The rising renminbi

IN 2003, the People’s Bank of China and the Hong Kong Monetary Authority came to an agreement to allow Hong Kong banks to conduct business in renminbi. Since then, the offshore renminbi market has expanded rapidly but has created a complex currency situation: one country with two systems, three currencies and four yield curves (see chart, right).

While the renminbi trades on the Chinese mainland and offshore as the same currency, it trades at different rates.

This discrepancy between the respective rates was engineered through regulation in order to cater to the different supply and demand conditions of the offshore and onshore markets. However, alongside the traditional renminbi and the offshore currency, there is the dollar settled non-deliverable forward as well as the trade-settlement exchange rate used by offshore corporations. This trio of currencies are all renminbi backed.

The offshore currency is tender on the mainland, provided that it can be transferred through the official channels. As a result, the difference between the valuation of the offshore and onshore renminbi is dictated by the ease with which cross-border transfers can be made. The NDF curve behaves as a futures curve, linking itself with the onshore renminbi market. According to Daniel Hui, senior FX strategist for HSBC Global Research: “The key is that the offshore renminbi is effectively a separate currency that, while it does allow exposure to the onshore renminbi, it is not a perfect proxy to either the onshore renminbi or the NDF curve.”

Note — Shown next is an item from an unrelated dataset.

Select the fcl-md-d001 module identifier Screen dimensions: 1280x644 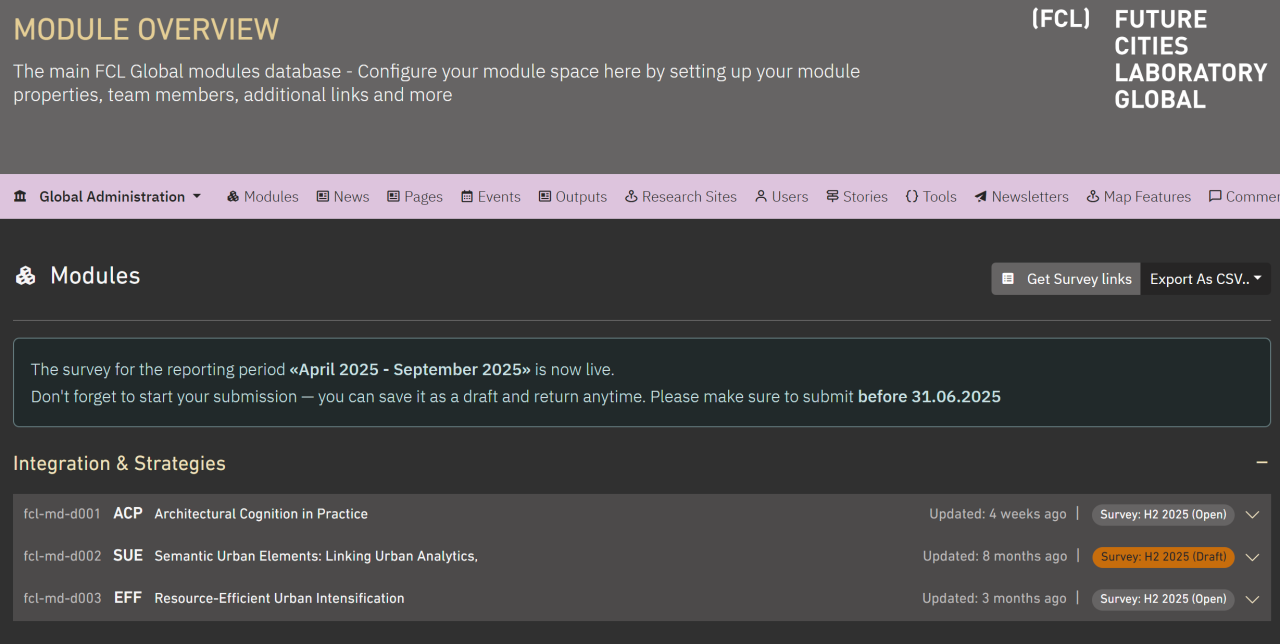[61, 514]
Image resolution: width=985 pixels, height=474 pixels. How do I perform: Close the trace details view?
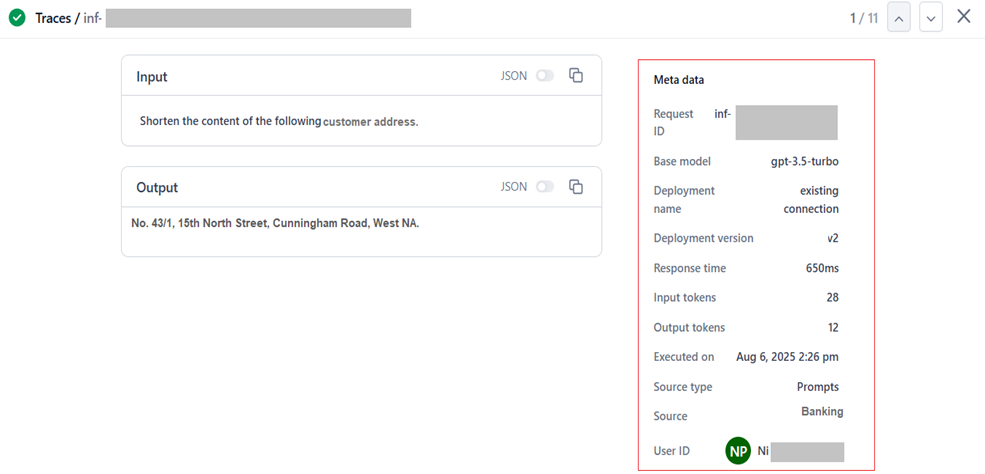963,16
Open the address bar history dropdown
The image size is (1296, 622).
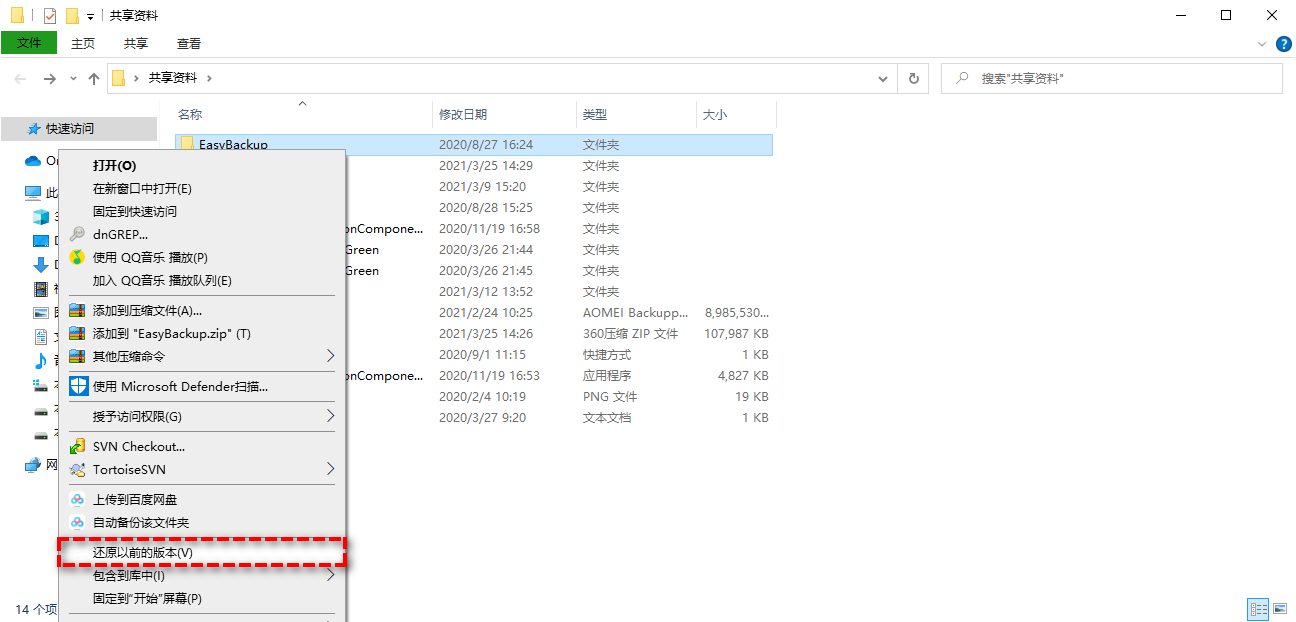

In the wake of Standard and Poor’s decision to downgrade US government debt, the Communist Party via the Xinhua News Agency commented that there should be “a new, stable and secured global reserve currency”, so one would expect to see the expansion of the offshore renminbi to be as carefully controlled as its onshore currency, as part of China’s long-term plans of internationalising and turning the renminbi into a reserve currency. But, as Hui points out: “We expect the development of this market to be calibrated by policymakers’ level of comfort that they can understand the market, can monitor and regulate it, and be sure that it does not unduly destabilise other related markets.”